Arrivé là, je voudrais laisser de côté l’analyse et céder pleinement la parole à Philippe Rahmy. En lisant encore quelques extraits de Béton armé, et en les prenant dans l’ordre où ils se présentent dans le livre, je ferai surgir devant vous cette force de l’écriture, et aussi, je l’espère, l’intensité d’un cheminement qui serait impossible à connaître en dehors du livre.
Tous les hommes sont malades. La douleur est une langue commune.
Combien de fois mourir de son vivant, quelle place faire à la mort en soi pour écrire ? Quelque chose se termine. Voilà ce qu’il m’est impossible de dire sans trahir ma méditation devant la ville ni le sentiment diffus d’une autre réalité tout aussi présente à cet instant que je ne peux qualifier qu’en terme d’oubli et d’enfouissement. Quelque chose se termine. Cette chose, je veux essayer de la raconter, sachant que Shanghai n’aura de cesse de me harceler
Le vrai voyage débute au-delà de la ligne où revenir ne signifie plus rien.
Mes mots ont été mes bras et mes jambes.
Quelle est la voix du monde ?
« Qui refuse sa nuit, vit en aveugle. »
Une névralgie derrière l’oreille. Vertiges. Nausées. Mon corps est un alliage de ville et de parole. Il se fissure. / 22 heures. Une main furtive glisse un prospectus de call-girl sous la porte de la chambre. Une réalité sordide, un souffle d’air, une forme de grâce. L’image de ce que pourrait être la vie sans écriture.
Shanghai est bien l’image de l’homme. Un corps inerte constitué par le mouvement.
Le plus lointain des voyages est une prière pour les morts.
Shanghai, je me confesse à toi. Je parcours mon arbre généalogique à la recherche d’un ancêtre commun. J’ai la peu brune de l’Oriental et blanche du Germain. La Chine me jaunit le teint. Réponds !
La littérature est possible parce qu’elle est périssable. Son agonie, plus lente que la nôtre, nous donne le sentiment de l’éternité. La littérature nous accorde un sursis. Ce qu’on écrit dépasse ce qu’on est.
Ecrire la vie, non la décrire. Avancer au petit bonheur la chance sans chercher à raconter. Écrire dans la tête de ce chien albinos emporté par les escaliers mécaniques qui mènent aux parkings. Écrire comme la fumée des égouts, comme la pluie des boulevards. Écrire la Chine inconsciente d’elle-même, dans la plus grande virulence de la beauté. / Il suffirait de s’installer dans une ville, n’importe laquelle pourvu que son murmure couvre celui de l’esprit. Il suffirait d’attendre comme quelqu’un qui serait assis dans un immeuble en feu. Se laisser dévorer. On n’écrit jamais que sur des cendres.

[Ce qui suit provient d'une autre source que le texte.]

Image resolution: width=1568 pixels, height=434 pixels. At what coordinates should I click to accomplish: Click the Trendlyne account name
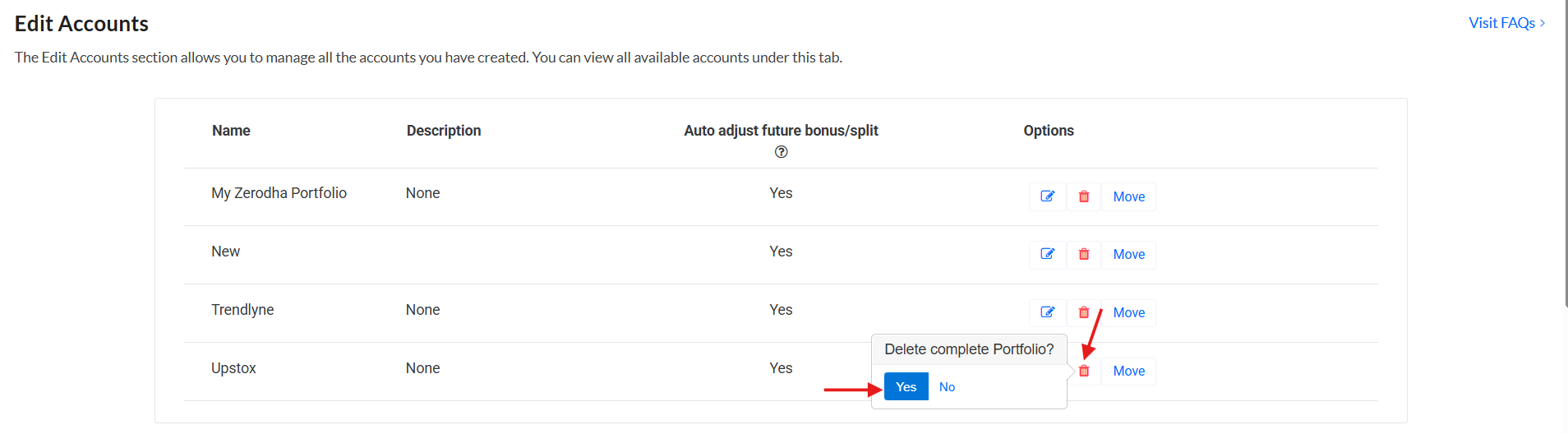[x=242, y=310]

Shanghai et moi, nous partageons bien un ancêtre commun. Je ne l’ai pas croisé dans les rues. […] Je comprends pourquoi il m’a été si difficile de tenir le journal objectif de ce séjour. Ce que je cherchais se trouve pour part dans cette ville et pour part à l’intérieur de moi.

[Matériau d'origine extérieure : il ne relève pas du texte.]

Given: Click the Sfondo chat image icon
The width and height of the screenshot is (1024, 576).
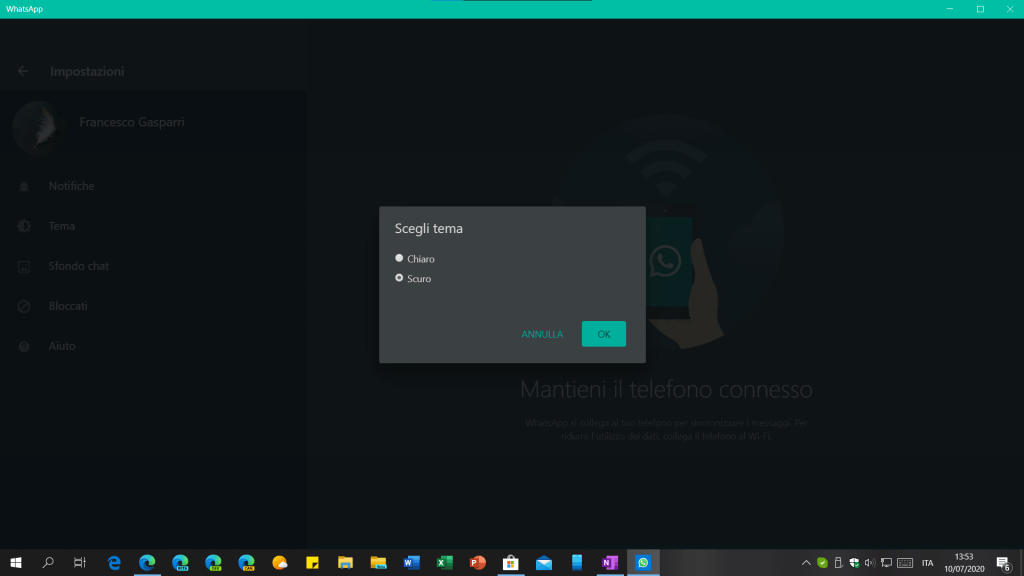Looking at the screenshot, I should [24, 267].
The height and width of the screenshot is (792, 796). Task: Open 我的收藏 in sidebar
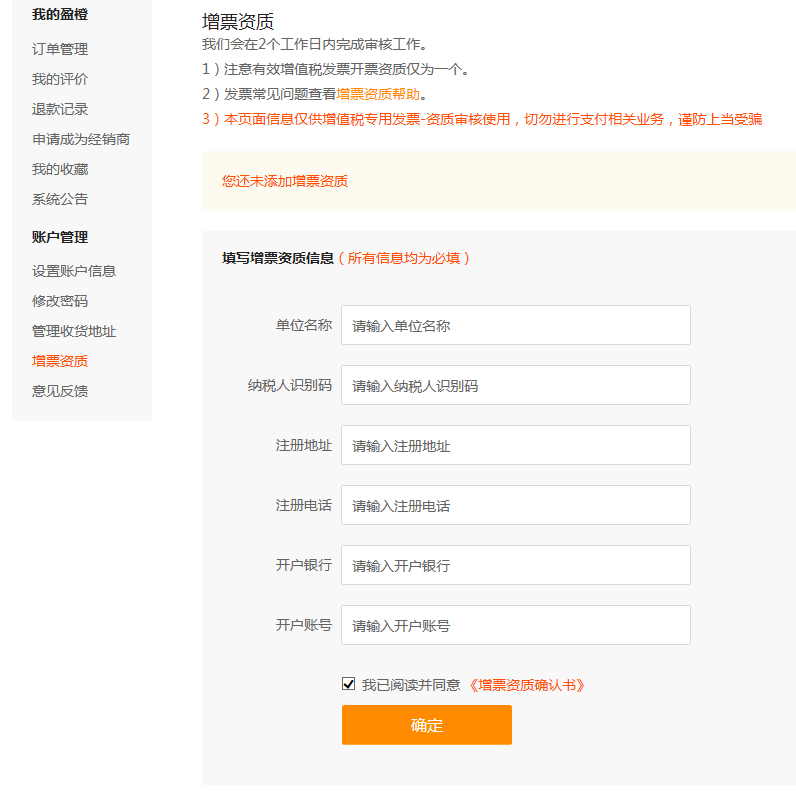[60, 169]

Quelque chose se termine et renaît de ses cendres. Cette chose se tient comme le diable à la croisée des chemins, quelque part entre Shanghai et un lointain souvenir d’enfance.
Mesdames et Messieurs, c’est avec une grande émotion, que je remets à Philippe Rahmy pour son livre Béton armé. Shanghai au corps à corps, le Prix Michel-Dentan 2014.